Another great lyric poet, he lived circa 556 BC to 468 BC, and his nephew, Bacchylides, was as famous as he. Perhaps best known for his epigrams, one of which is
Ώ ξεϊν΄, άγγέλλειν Λακεδαιμονίοις ότι τήδε
κείμεθα, τοϊς κείνων ΄ρήμασι πειθόμενοι.
Go tell the Spartans, thou who passest by,
That here, obedient to their laws, we lie.

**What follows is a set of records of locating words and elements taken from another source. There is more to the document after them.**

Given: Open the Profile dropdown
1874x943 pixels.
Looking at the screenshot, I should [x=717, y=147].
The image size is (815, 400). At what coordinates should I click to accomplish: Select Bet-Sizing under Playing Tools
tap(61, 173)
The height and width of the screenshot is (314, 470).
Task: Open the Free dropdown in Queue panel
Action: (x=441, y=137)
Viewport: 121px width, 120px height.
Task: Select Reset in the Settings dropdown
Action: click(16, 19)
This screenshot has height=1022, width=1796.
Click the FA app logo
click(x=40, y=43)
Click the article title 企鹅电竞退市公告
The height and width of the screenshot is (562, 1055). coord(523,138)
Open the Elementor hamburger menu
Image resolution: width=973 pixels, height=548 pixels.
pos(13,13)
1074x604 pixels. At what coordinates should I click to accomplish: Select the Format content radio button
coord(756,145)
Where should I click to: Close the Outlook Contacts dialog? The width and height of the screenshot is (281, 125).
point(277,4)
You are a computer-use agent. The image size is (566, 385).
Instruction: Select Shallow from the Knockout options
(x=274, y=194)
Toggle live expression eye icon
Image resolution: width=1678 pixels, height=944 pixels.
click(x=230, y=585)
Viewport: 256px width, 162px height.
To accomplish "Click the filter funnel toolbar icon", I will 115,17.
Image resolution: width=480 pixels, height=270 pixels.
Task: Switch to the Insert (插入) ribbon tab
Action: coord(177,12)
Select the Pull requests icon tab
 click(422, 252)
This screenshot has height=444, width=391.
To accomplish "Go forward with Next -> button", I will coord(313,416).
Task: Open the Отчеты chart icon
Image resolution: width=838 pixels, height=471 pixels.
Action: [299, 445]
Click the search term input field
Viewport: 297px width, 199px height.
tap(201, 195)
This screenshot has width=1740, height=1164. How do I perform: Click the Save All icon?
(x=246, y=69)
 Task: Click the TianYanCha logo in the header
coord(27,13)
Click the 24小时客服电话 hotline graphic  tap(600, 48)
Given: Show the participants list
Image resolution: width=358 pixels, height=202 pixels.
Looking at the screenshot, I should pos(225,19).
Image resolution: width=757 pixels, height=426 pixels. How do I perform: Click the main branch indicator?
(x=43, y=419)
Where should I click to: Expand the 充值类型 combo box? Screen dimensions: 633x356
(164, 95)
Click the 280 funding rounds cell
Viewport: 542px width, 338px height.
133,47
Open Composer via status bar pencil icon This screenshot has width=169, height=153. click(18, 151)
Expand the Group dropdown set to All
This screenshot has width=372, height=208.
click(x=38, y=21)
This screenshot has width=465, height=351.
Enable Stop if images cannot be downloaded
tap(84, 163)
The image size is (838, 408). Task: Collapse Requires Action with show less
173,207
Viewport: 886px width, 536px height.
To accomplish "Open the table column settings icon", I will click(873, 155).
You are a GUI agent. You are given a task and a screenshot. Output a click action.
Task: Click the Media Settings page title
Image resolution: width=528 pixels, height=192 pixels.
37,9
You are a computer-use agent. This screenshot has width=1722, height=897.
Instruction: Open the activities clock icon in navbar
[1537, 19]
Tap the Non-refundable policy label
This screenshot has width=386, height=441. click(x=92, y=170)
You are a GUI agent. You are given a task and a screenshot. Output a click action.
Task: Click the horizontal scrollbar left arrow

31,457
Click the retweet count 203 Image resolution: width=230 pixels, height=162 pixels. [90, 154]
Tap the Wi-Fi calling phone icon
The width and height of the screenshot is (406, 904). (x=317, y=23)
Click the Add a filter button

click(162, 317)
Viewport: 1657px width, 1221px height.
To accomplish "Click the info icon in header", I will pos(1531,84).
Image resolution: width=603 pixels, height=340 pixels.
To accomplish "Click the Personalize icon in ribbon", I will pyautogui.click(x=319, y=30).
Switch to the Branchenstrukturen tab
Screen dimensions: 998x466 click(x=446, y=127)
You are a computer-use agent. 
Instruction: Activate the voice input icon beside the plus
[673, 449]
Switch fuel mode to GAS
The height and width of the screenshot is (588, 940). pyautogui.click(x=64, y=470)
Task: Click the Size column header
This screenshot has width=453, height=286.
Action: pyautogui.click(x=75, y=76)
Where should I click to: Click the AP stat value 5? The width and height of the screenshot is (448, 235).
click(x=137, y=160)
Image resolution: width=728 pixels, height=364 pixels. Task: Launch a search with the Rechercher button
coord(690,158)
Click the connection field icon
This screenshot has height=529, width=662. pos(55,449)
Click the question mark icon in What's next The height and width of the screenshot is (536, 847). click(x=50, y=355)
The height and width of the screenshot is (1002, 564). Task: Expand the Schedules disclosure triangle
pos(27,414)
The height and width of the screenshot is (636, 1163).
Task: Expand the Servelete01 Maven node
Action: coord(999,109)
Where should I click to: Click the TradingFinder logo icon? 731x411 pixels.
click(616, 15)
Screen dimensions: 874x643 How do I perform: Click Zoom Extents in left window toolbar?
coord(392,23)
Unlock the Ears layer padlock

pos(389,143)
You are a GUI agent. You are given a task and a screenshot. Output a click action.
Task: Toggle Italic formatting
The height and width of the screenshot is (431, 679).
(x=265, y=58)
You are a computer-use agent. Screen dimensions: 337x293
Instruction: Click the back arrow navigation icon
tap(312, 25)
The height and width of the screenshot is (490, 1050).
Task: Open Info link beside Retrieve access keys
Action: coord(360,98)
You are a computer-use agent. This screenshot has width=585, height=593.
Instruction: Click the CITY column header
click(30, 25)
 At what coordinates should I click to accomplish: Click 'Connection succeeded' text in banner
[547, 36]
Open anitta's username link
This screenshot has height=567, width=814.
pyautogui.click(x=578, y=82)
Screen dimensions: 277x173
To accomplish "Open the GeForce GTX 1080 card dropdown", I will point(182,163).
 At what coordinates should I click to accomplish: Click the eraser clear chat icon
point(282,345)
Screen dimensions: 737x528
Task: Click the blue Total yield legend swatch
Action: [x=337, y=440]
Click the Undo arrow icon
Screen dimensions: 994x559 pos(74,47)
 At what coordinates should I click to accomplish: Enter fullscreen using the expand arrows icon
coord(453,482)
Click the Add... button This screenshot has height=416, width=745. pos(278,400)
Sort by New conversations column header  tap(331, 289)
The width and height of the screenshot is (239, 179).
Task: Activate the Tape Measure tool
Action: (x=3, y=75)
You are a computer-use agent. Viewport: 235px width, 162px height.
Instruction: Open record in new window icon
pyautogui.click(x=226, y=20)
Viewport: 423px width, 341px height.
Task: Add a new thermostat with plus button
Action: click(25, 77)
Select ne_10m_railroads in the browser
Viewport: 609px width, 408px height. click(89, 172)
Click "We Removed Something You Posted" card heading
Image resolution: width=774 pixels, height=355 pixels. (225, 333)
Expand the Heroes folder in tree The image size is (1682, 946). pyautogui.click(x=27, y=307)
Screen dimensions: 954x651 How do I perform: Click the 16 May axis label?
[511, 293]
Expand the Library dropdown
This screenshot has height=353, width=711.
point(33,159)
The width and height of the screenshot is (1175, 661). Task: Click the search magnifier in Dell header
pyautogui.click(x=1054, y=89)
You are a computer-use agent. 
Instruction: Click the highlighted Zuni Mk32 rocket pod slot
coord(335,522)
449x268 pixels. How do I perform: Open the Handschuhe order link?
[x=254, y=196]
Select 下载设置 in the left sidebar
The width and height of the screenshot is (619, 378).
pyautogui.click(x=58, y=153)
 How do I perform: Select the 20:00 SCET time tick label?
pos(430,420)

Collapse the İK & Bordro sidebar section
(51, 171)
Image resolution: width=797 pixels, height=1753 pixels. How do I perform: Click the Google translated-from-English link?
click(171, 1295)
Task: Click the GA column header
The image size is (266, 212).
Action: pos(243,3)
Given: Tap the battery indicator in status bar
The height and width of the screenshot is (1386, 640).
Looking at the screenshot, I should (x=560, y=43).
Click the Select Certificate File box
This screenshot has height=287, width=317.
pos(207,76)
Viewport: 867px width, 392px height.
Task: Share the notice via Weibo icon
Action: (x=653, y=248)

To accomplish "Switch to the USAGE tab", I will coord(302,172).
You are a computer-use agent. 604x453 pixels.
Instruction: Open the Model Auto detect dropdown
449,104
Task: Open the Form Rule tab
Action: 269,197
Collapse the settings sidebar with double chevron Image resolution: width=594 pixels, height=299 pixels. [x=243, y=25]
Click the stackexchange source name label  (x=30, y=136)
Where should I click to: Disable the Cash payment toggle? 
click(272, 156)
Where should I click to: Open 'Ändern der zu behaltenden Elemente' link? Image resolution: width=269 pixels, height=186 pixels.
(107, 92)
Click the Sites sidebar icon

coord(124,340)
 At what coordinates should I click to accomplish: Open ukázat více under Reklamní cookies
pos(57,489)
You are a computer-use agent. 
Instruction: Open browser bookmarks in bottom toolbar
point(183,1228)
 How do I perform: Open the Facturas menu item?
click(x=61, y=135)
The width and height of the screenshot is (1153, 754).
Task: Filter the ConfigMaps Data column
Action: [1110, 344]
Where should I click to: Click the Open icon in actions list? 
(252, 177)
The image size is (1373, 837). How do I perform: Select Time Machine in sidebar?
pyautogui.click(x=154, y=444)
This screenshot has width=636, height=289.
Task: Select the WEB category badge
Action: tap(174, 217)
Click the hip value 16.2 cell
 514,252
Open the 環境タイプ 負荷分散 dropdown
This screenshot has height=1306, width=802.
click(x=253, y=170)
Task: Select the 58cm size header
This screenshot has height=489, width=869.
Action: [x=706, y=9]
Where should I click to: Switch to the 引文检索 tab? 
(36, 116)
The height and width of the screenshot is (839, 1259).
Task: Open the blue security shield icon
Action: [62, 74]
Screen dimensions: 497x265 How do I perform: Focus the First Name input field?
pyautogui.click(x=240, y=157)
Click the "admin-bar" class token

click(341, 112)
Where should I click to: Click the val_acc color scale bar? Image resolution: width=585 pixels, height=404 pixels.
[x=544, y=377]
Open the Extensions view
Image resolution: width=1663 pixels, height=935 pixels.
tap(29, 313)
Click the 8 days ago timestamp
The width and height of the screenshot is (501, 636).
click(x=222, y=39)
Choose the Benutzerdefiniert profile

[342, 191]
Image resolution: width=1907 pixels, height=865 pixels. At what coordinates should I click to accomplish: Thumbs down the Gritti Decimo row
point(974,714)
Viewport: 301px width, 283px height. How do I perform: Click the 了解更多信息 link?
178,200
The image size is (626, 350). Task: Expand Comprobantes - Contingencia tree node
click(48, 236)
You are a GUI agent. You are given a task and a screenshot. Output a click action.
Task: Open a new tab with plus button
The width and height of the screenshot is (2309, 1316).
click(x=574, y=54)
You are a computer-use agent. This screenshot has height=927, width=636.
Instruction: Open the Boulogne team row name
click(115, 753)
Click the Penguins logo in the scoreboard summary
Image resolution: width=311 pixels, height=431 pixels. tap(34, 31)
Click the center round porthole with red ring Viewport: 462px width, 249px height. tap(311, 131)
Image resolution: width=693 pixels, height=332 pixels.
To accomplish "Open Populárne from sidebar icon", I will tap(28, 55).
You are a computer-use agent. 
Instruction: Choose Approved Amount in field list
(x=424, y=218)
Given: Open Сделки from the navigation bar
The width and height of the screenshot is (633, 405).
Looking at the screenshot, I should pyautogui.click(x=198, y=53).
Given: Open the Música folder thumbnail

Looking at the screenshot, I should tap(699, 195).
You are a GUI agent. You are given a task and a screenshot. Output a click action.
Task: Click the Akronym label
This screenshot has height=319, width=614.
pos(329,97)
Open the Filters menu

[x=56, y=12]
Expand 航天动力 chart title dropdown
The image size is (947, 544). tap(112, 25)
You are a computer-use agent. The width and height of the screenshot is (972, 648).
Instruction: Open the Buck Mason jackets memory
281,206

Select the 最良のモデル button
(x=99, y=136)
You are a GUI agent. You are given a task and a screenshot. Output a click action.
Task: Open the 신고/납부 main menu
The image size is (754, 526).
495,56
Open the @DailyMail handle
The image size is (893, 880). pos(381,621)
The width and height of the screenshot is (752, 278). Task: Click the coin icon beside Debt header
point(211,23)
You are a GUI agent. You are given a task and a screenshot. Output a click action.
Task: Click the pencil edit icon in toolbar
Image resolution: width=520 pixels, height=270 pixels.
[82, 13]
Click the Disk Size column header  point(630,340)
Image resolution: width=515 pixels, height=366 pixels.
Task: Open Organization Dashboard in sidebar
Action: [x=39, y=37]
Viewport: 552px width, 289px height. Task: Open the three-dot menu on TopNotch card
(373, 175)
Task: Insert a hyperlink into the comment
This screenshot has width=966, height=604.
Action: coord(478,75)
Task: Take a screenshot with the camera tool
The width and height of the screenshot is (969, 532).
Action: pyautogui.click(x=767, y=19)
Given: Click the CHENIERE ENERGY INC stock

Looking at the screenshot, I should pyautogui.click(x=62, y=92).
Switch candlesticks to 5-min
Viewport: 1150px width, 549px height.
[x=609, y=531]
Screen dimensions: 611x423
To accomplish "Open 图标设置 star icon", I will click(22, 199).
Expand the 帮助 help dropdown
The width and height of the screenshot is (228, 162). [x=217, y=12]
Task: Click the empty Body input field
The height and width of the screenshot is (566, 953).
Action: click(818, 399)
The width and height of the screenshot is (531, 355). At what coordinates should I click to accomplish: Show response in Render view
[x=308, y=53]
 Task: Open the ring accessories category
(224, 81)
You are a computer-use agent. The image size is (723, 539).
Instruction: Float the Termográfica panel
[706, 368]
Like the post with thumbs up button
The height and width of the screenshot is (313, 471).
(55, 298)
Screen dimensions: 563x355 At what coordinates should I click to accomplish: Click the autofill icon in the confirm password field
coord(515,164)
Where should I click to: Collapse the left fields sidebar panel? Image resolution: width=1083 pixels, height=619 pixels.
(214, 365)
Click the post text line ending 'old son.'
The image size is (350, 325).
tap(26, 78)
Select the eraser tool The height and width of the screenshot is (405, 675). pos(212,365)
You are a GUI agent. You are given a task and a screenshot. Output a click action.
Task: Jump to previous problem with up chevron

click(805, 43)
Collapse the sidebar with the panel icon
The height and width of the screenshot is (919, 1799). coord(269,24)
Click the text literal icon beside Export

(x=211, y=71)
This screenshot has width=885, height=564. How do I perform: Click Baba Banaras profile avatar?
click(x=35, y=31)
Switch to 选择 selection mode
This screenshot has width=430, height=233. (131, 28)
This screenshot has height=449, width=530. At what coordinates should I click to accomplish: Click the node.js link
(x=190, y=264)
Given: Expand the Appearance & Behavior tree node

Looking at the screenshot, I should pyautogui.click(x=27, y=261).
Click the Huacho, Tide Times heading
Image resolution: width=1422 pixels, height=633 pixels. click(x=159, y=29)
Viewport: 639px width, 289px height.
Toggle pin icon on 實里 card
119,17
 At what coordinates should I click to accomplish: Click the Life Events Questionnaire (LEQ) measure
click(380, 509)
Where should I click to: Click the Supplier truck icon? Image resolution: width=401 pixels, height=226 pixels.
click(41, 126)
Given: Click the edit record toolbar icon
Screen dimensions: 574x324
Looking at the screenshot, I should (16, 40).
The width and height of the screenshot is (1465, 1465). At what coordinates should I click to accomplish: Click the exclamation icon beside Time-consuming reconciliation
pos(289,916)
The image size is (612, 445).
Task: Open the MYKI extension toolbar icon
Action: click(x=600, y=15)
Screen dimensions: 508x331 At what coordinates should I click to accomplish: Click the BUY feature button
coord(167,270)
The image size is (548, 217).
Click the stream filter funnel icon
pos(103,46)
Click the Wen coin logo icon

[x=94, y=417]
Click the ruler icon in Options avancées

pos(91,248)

Simonides’ life is better known than his work, thanks to the Suda of late antiquity. But he was a flexible and forward thinker, taking into account the tension between the inner man and his external circumstances. His rival, Pindar, who identified closely with the aristocratic world and its heroic ethic, never composed anything as thoughtful as the following words of Simonides, quoted in one of Plato’s dialogues:
“It is difficult for a man to be truly good, four square in hands, in feet and in mind, fashioned without flaw… I shall never throw away my span of life on an empty vain hope in quest of the impossible, the completely blameless man… I commend and love any man who of his own will does nothing shameful, but with necessity not even the gods fight… A man not too helpless suffices for me, one who understands the justice that helps his city, a sound man. I shall not find fault with him, for the generation of fools is numberless. All things are fair in which the base is not mingled.”